Sex Work Among Medical Students On the Rise?
(LONDON) -- Sex work among medical students is on the rise, claims a new editorial published in the journal Student BMJ.
The U.K.-based publication noted that students are likely seeking extreme measures to deal with their financial hardship. One in 10 students knows of another who participated in prostitution to pay their medical student loans, according to the editorial.
"Mounting evidence suggests that more university students are engaging in prostitution as a means to pay increasing tuition fees, growing debts, and high living costs," Jodi Dixon, the author of the editorial, wrote. "With escalating debts, students in the United Kingdom may view prostitution as an easy way to get rich quick."
Dixon refused ABC News' request for comment.
The numbers are rising, she noted. In 2006, about 6 percent of students reportedly knew a peer who participated in sex work. Now, those figures have risen to just below 10 percent, according to the research.
Prostitution is not illegal in the U.K., but soliciting for sex and brothels are prohibited. Prostitution is banned throughout the U.S., except Nevada.

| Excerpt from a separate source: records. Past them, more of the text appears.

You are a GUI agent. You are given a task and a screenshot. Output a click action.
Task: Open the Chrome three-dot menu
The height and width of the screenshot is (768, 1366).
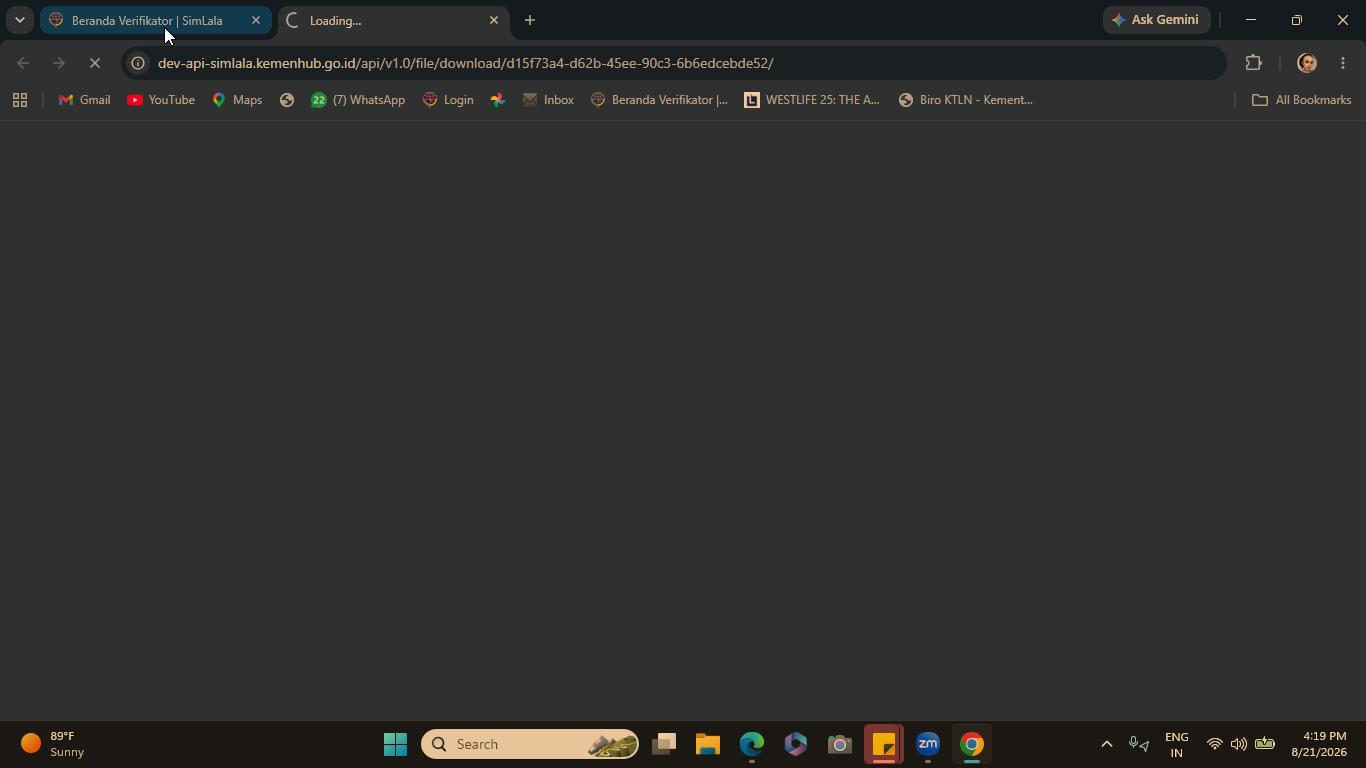[x=1343, y=63]
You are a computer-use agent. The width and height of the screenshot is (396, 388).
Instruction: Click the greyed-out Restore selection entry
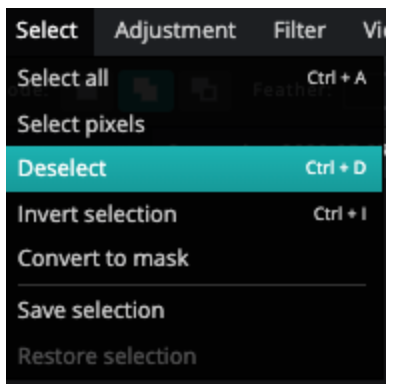[194, 356]
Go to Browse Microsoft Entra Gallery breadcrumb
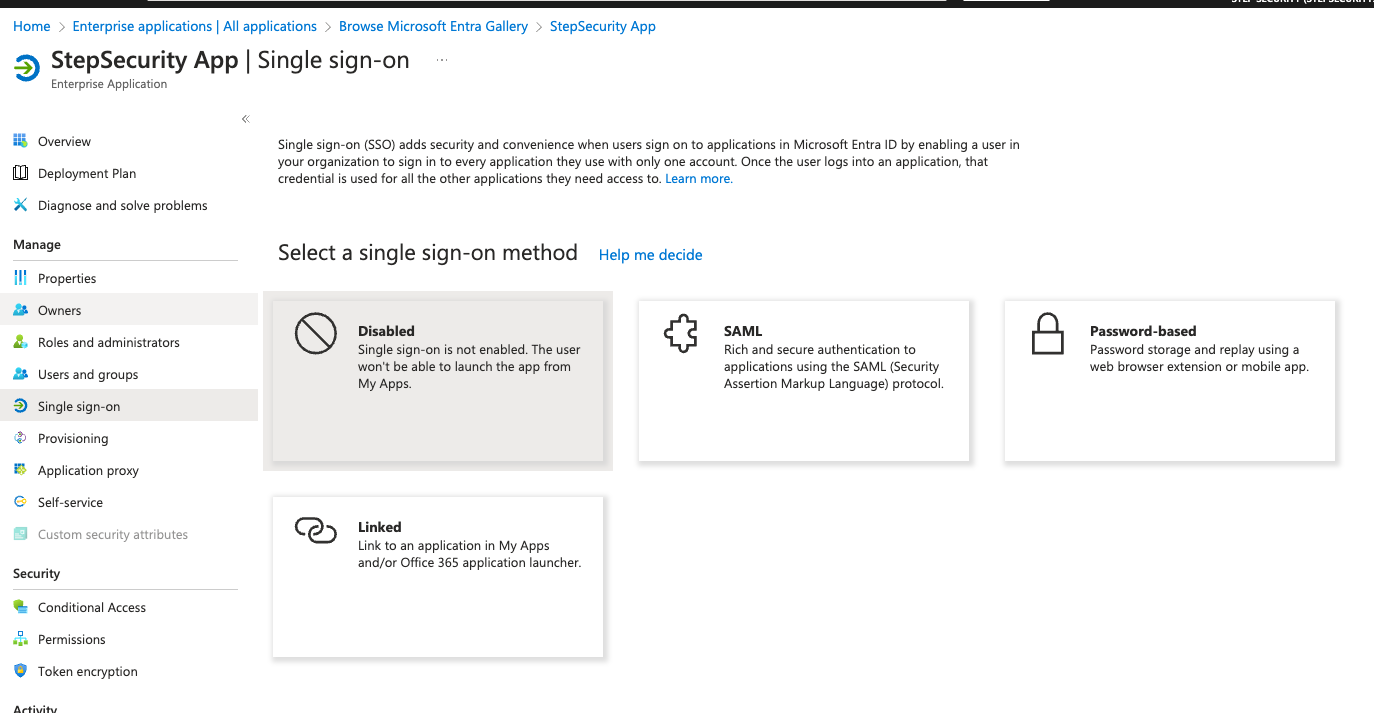Viewport: 1374px width, 713px height. 433,26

In 2009, Natalie Dylan of San Diego, Calif., made headlines for auctioning off her virginity to pay for her master's degree in family and marriage therapy.
Dixon wrote that the media may also influence students' turn to prostitution to pay the bills. She pointed toward a popular U.K. television show, Secret Diary of a Call Girl, which is based on the life of Brooke Magnanti, a research scientist who worked in prostitution while gaining her doctorate in informatics, epidemiology and forensic science.
Past surveys have noted that pole and lap dancing are the most popular type of sex work of which students participate. Stripping is second and prostitution came third, according to the report.